[Dataset excerpts]
——————

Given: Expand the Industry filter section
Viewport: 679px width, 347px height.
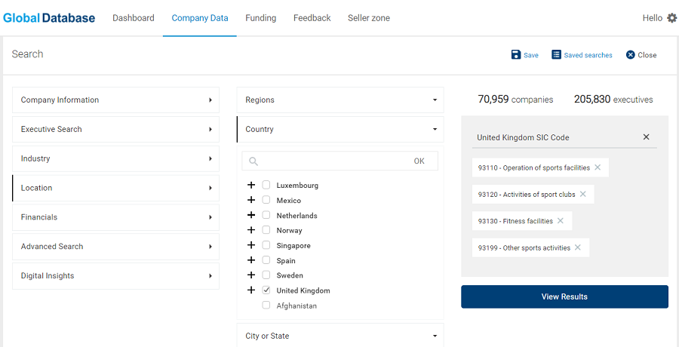Looking at the screenshot, I should (x=115, y=158).
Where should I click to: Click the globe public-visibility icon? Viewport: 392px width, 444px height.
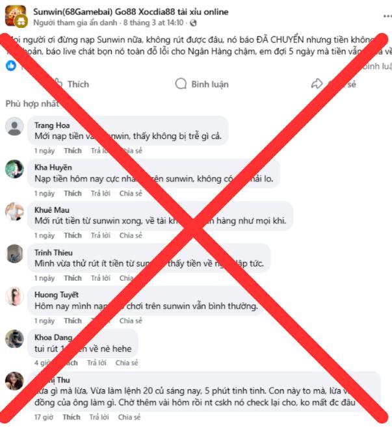(193, 23)
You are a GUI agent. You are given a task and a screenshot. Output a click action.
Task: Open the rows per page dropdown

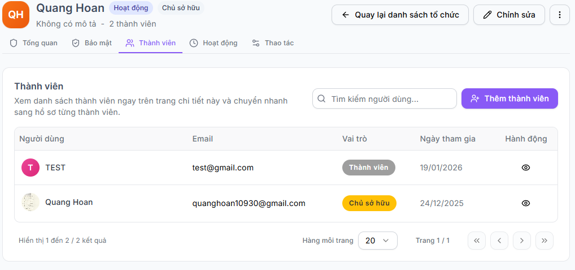coord(378,241)
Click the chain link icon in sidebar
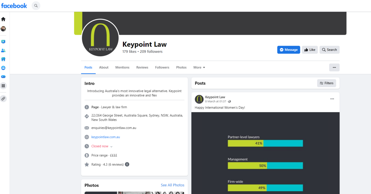Screen dimensions: 371x194 pyautogui.click(x=3, y=99)
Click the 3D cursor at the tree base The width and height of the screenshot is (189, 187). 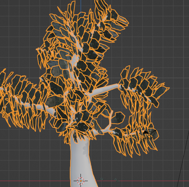click(x=81, y=181)
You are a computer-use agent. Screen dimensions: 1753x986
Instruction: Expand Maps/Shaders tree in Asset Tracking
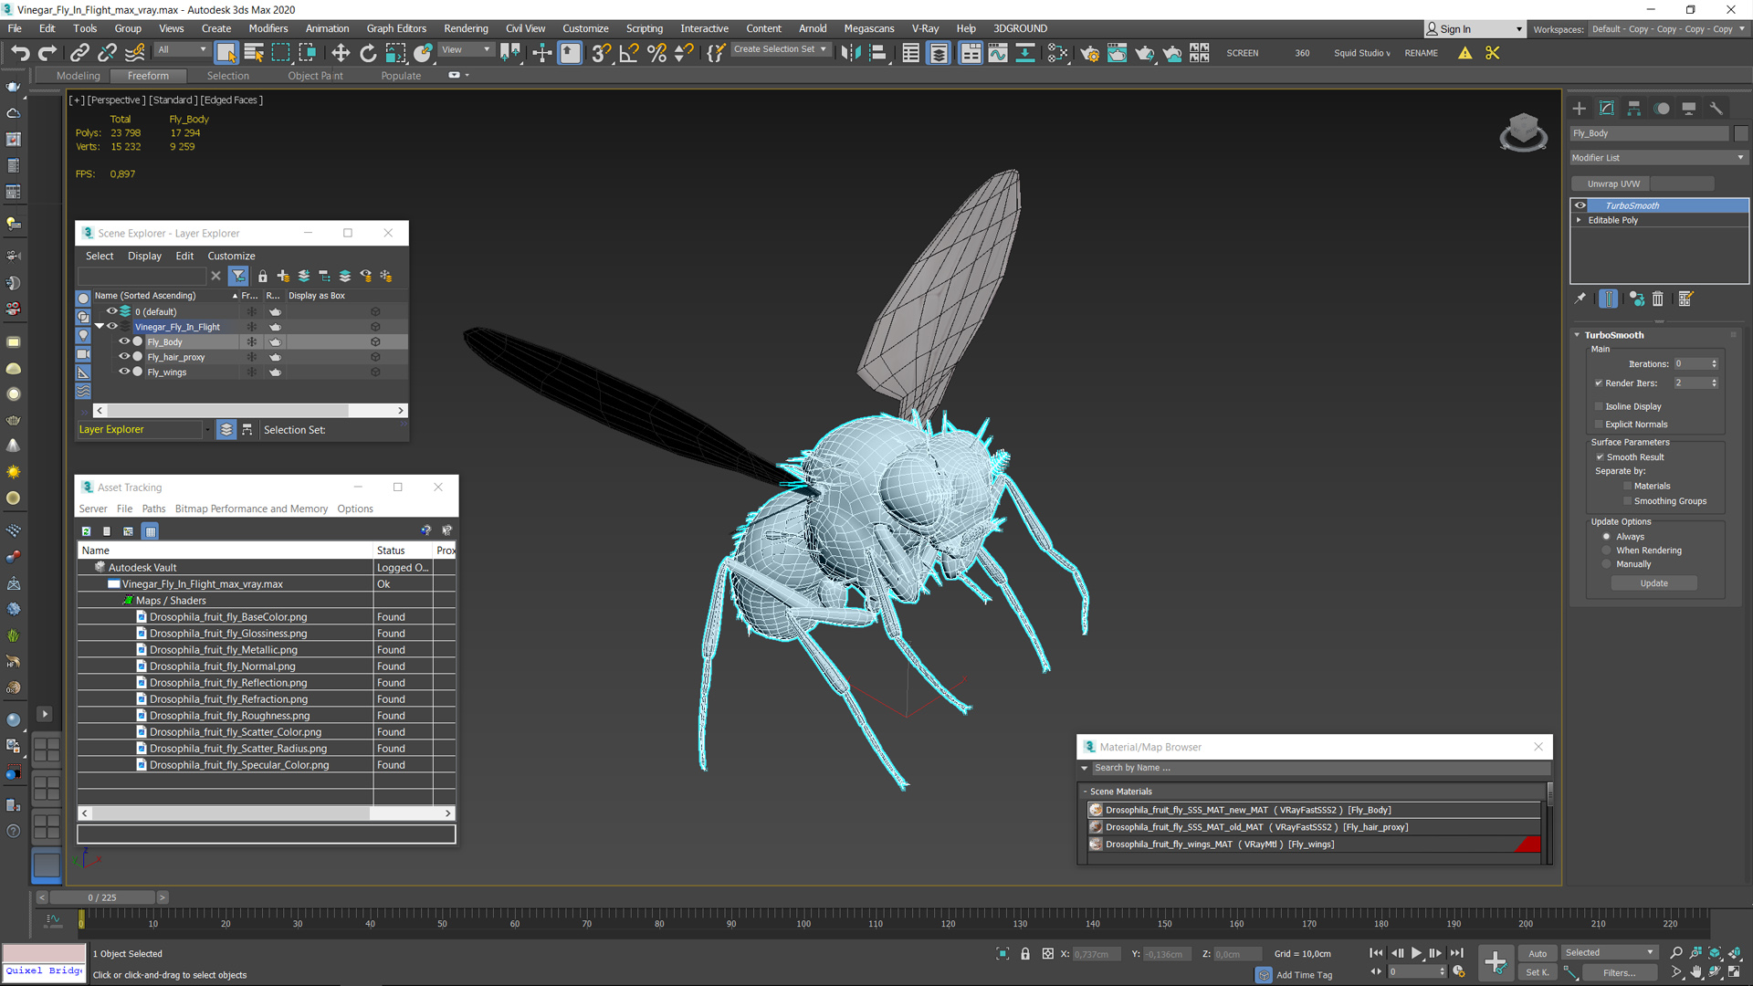tap(129, 600)
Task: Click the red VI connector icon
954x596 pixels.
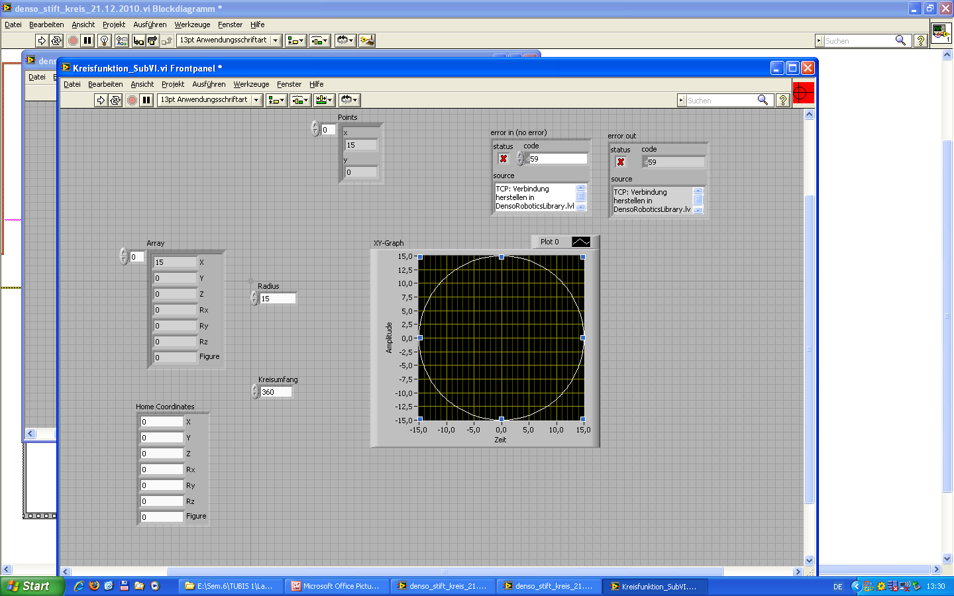Action: click(x=803, y=93)
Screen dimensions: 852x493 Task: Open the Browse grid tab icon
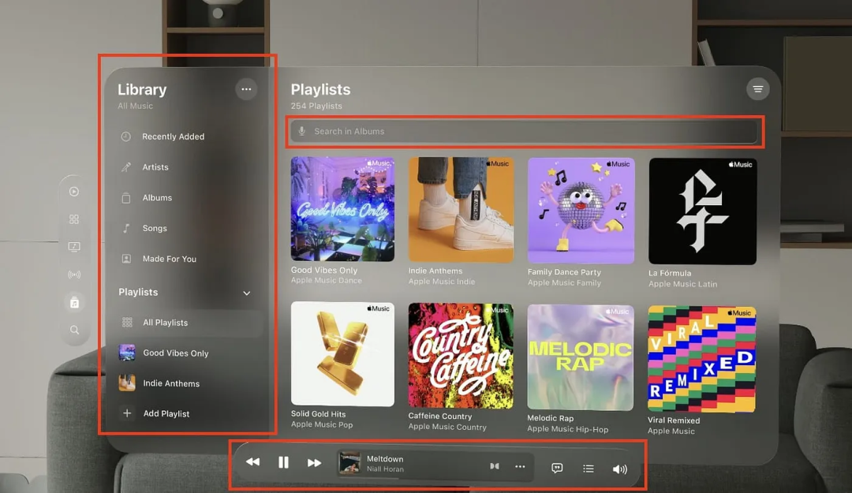[x=74, y=219]
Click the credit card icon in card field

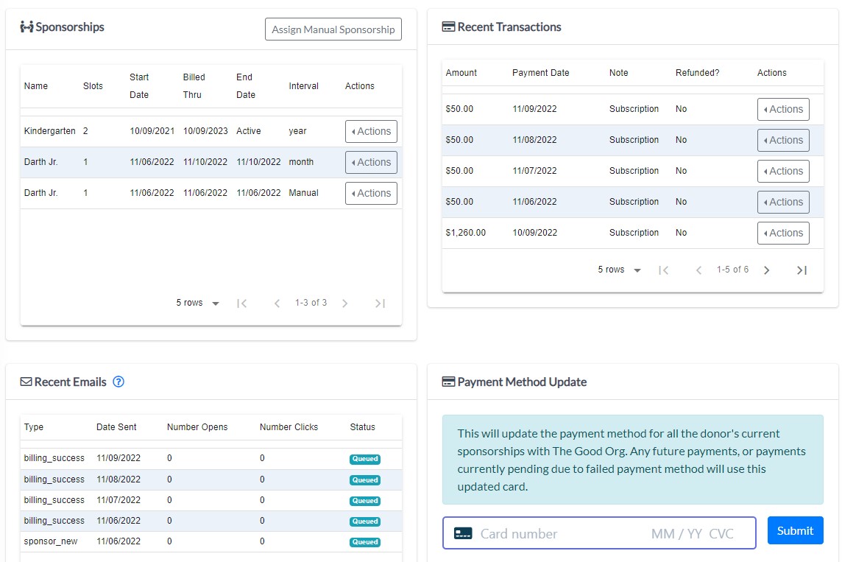[463, 533]
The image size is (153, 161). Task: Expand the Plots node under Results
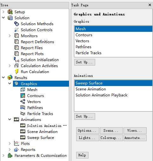click(10, 144)
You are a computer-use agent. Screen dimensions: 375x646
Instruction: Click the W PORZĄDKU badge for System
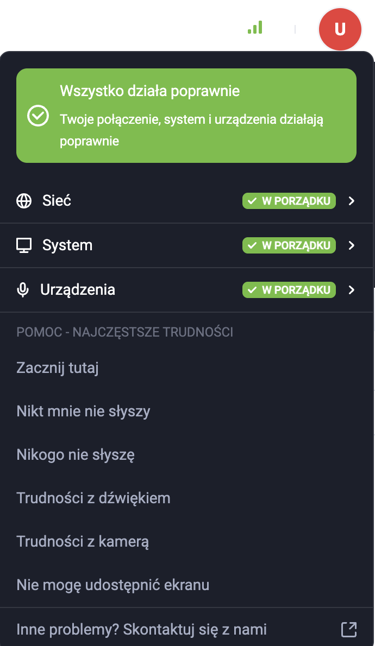coord(289,245)
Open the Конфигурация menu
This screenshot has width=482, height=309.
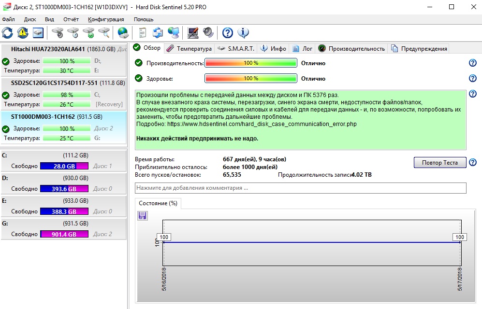(x=106, y=19)
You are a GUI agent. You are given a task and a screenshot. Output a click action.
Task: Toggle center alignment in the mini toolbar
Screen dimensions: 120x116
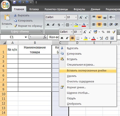72,38
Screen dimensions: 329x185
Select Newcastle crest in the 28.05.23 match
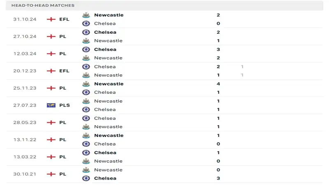(x=86, y=127)
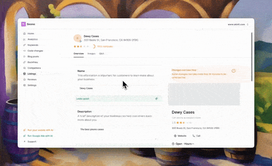Open Code changes icon in sidebar
Viewport: 272px width, 166px height.
pos(24,51)
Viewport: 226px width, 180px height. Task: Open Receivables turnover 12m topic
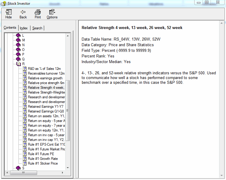point(46,73)
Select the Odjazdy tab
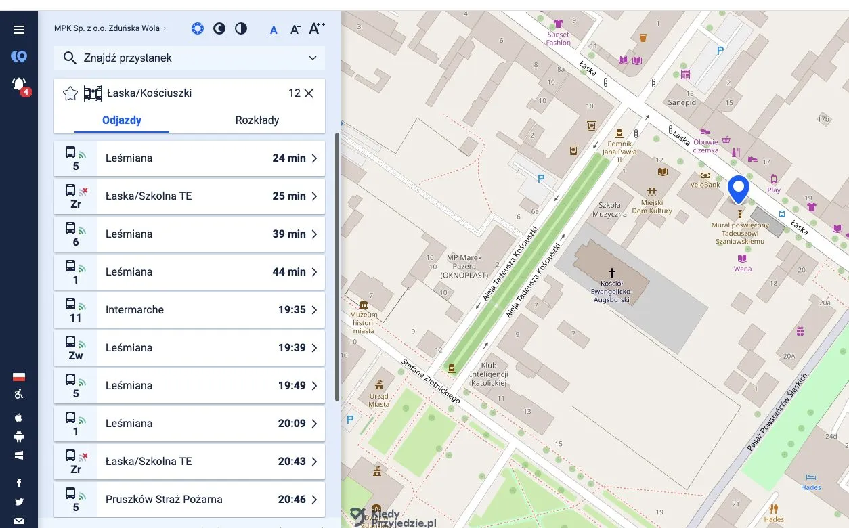 pos(122,120)
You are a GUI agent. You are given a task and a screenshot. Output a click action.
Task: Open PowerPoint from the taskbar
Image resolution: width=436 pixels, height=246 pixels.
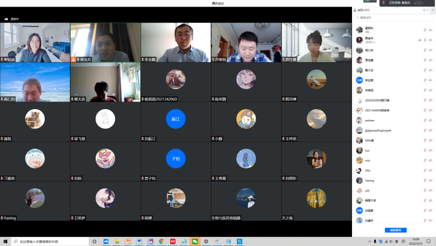coord(128,241)
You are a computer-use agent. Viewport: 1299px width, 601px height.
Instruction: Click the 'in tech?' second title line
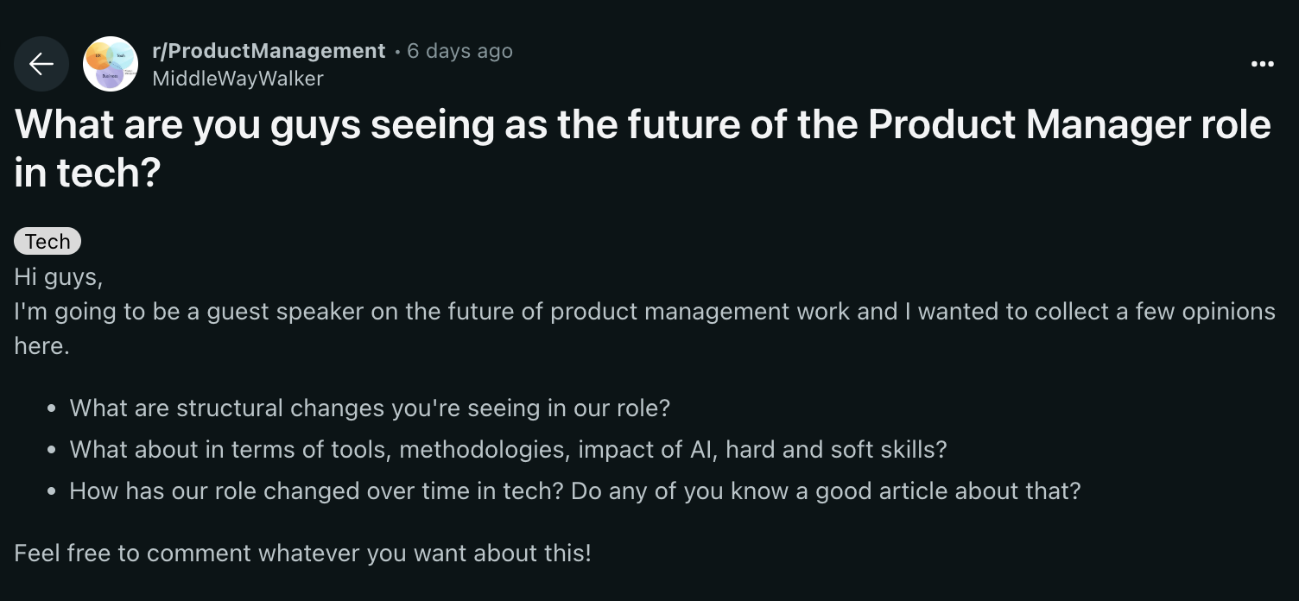click(88, 173)
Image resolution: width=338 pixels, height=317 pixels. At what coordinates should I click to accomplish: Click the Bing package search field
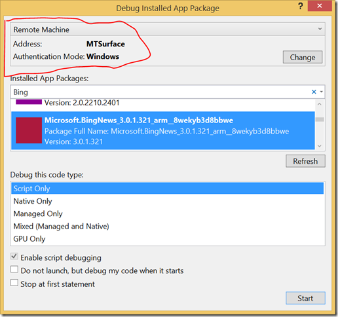click(160, 92)
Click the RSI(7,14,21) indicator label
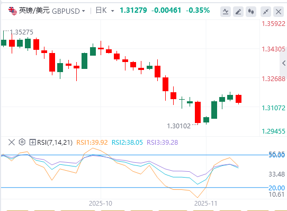The image size is (287, 211). pos(55,142)
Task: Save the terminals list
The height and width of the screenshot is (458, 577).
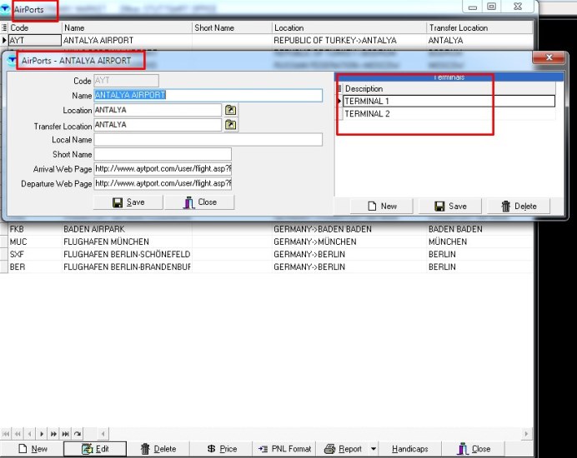Action: [x=450, y=206]
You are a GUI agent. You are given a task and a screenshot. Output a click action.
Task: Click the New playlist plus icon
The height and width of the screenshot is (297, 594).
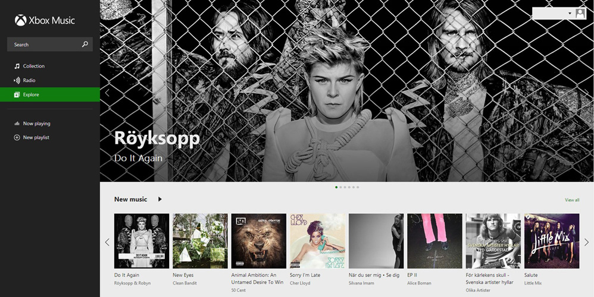(17, 138)
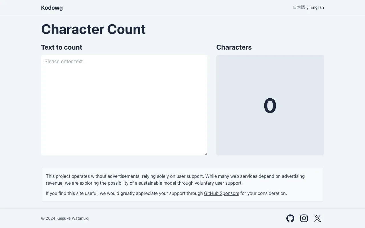365x228 pixels.
Task: Click "for your consideration" text after Sponsors link
Action: (x=263, y=193)
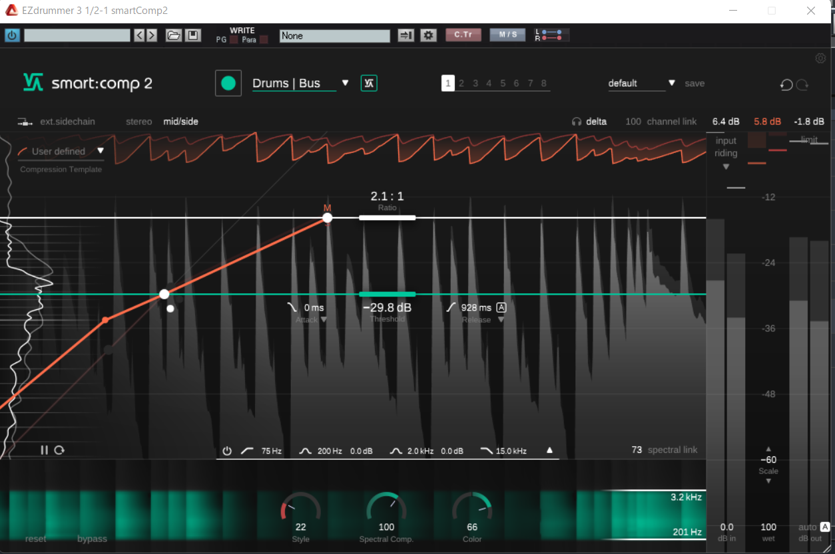Open the preset folder icon
The width and height of the screenshot is (835, 554).
pos(174,35)
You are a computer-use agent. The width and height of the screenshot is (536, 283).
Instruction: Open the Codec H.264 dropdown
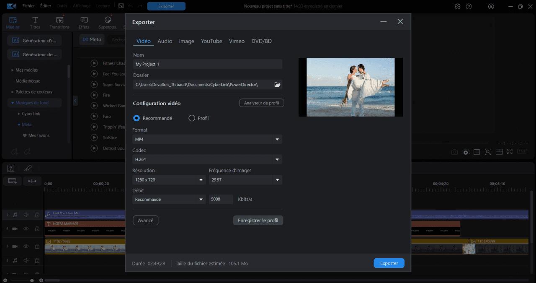pos(207,159)
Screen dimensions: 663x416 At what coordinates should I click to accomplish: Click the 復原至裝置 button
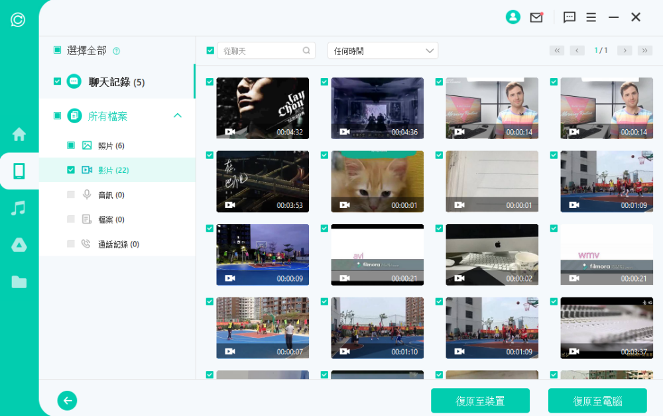(x=480, y=401)
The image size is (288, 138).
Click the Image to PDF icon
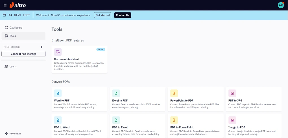pos(232,120)
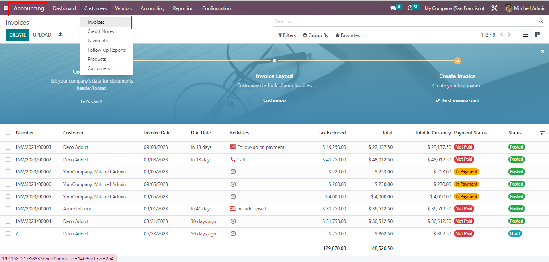The width and height of the screenshot is (549, 262).
Task: Tick the checkbox for INV/2023/00003
Action: [x=8, y=147]
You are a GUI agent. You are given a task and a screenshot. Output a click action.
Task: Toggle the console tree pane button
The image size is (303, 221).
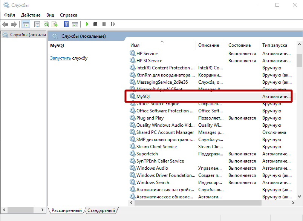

——————

▶ _Problem statement_:
Reproduce word for word the lines from the one containing "Task: Toggle the console tree pane button" through the end of the data, both ends kept. Drop the pictures.

▶ _Result_:
Task: Toggle the console tree pane button
The image size is (303, 221).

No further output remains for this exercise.